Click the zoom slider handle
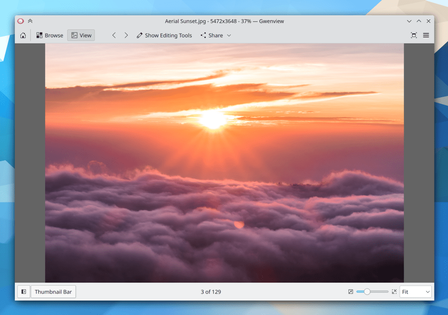Screen dimensions: 448x315 pyautogui.click(x=367, y=292)
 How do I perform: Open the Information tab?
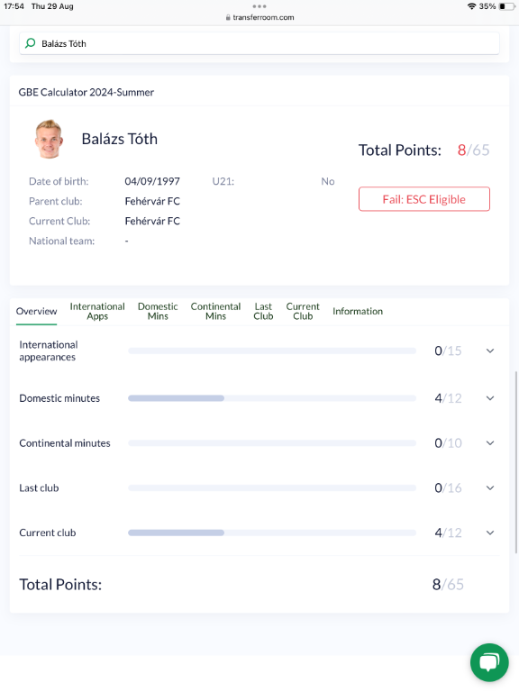[358, 311]
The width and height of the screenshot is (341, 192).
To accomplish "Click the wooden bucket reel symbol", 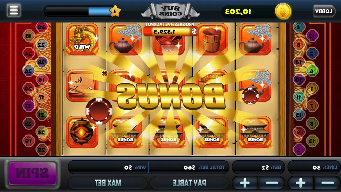I will [212, 39].
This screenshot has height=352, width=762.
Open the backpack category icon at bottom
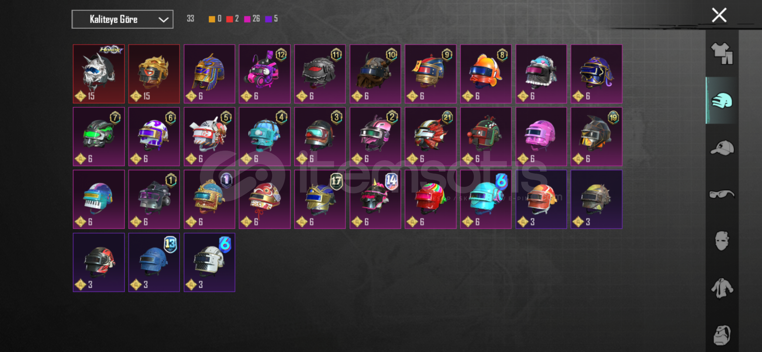pos(722,335)
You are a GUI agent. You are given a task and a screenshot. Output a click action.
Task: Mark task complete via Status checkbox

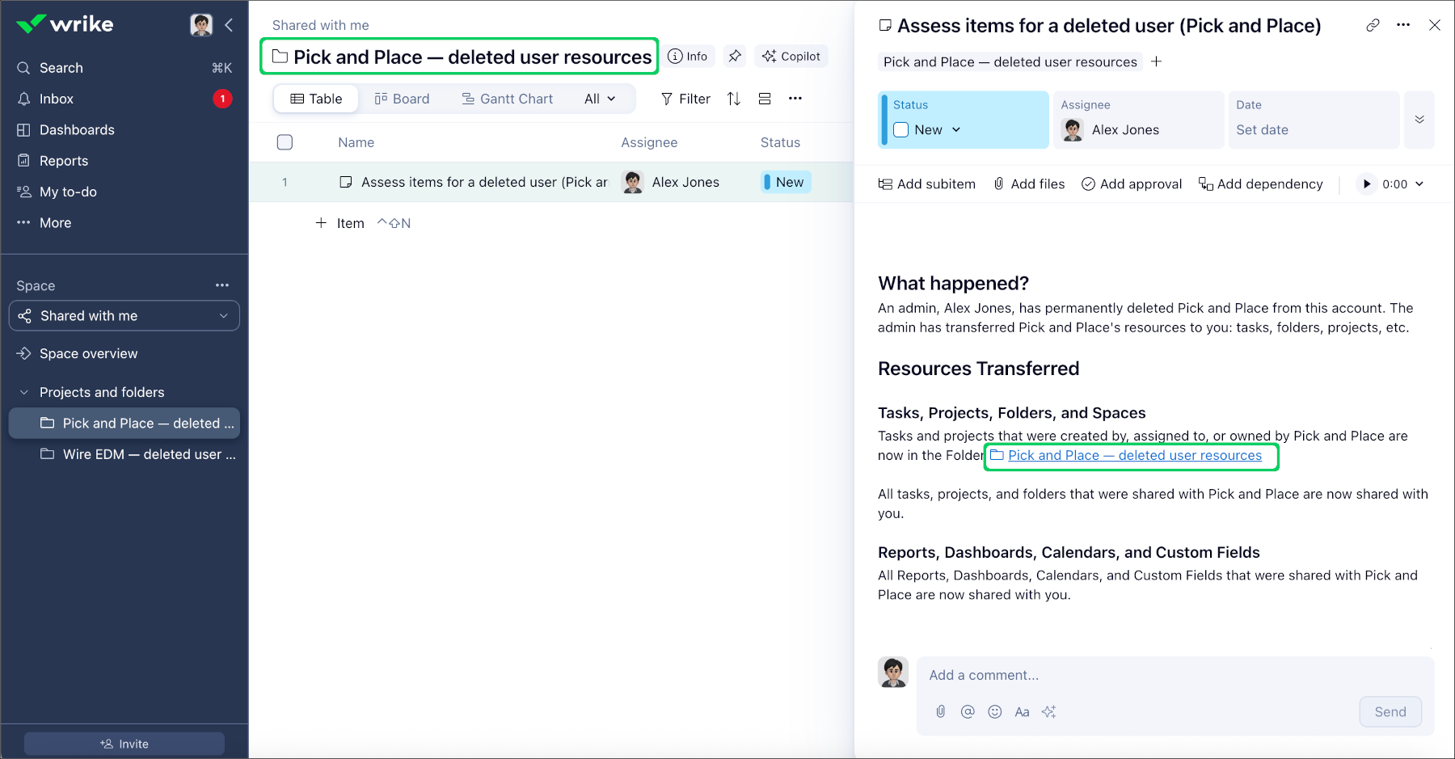(x=901, y=130)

------------

- Task objective -
Line count for the word "screenshot": state how many lines of the listing hold it, and give only that number.

- Answer space -
3